A federal court may grant habeas corpus relief where a prisoner demonstrates that he is "in custody in violation of the Constitution or laws or treaties of the United States." 28 U.S.C. § 2241(c). However, the Court's review of court-martial proceedings is limited. Thomas v. U.S. Disciplinary Barracks, 625 F.3d 667, 670 (10 Cir. 2010). The U.S. Supreme Court has explained that "[m]ilitary law, like state law, is a jurisprudence which exists separate from the law which governs in our federal judicial establishment," and "Congress has taken great care both to define the rights of those subject to military law, and provide a complete system of review within the military system to secure those rights." Nixon v. Ledwith, 635 F. App'x 560, 563 (10 Cir. Jan. 6, 2016)(quoting Burns v. Wilson, 346 U.S. 137, 140 (1953))(unpublished). "[W]hen a military decision has dealt fully and fairly with an allegation raised in [a habeas] application, it is not open to a federal civil court to grant the writ simply to re-evaluate the evidence." Thomas, 625 F.2d at 670 (quoting Burns, 346 U.S. at 142). Instead, it is the limited function of the federal courts "to determine whether the military have given fair consideration to each of the petitioner's claims." Id. (citing Burns, 346 U.S. at 145). Any claims that were not presented to the military courts are deemed waived. Id. (citing Roberts v. Callahan, 321 F.3d 994, 995 (10 Cir. 2003)).

Error in instruction

Petitioner first alleges that the military judge erred in instructing the panel as follows:

If you determine by a preponderance of the evidence that [Charge II, Specification 1] occurred, even if you are not convinced beyond a reasonable doubt that the accused is guilty of that offense, you may nonetheless then consider the evidence of that offense for its bearing on any matter to which it is relevant in relation to [Charge II, Specifications 2 and 3]. You may also consider the evidence of the other sexual offense for its tendency, if any, to show the accused's propensity or predisposition to engage in sexual offenses.
(R. at 609-10).

This claim rests upon a holding entered in 2016, after petitioner's military conviction became final. In United States v. Hills, 75 M.J. 350 (C.A.A.F. 2016), the CAAF held that a military judge erroneously allowed evidence of charged offenses to be used as propensity evidence under Military Rule of Evidence (MRE) 413, and by so instructing the panel members, had violated the accused's presumption of innocence. The CAAF ruled that evidence of an accused's commission of a sexual assault may not be admitted or considered on "any matter to which it is relevant", including propensity, if the alleged sexual assault is charged in the same court-martial and the accused has pleaded not guilty to it. Hills, 75 M.J. at 356. The CAAF held that under those circumstances, an instruction allowing charged misconduct to be used to show propensity violates the presumption of innocence and the government's obligation to establish guilt beyond a reasonable doubt. Id. at 357.

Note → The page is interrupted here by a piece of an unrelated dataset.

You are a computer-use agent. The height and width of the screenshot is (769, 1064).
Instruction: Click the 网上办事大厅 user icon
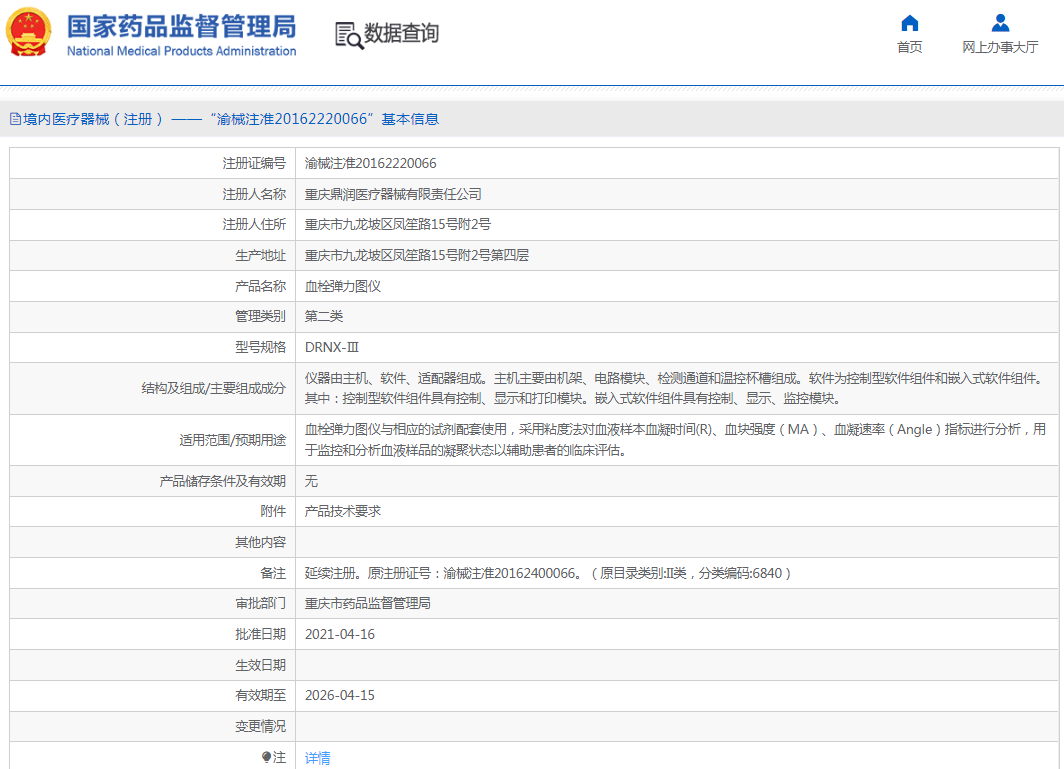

Because petitioner's conviction became final before the CAAF decided Hills, he may obtain relief only if that holding may be applied retroactively.

When a decision results in a new rule, "that rule applies to all criminal cases still pending on direct review," but [a]s to convictions that are already final ... the rule applies only in limited circumstances." Schriro v. Summerlin, 542 U.S. 348, 351 (2004) (citation omitted). In Teague v. Lane, 489 U.S. 288 (1989), the Supreme Court set out the analysis for retroactivity in cases on federal collateral review and identified two exceptions to the general ban on retroactivity. The first exception allows the retroactive application of a new rule if it is substantive. "A rule is substantive rather than procedural if it alters the range of conduct or the class of persons that the law punishes.... In contrast, rules that regulate only the manner of determining the [accused's] culpability are procedural." Schriro, 542 U.S. at 353.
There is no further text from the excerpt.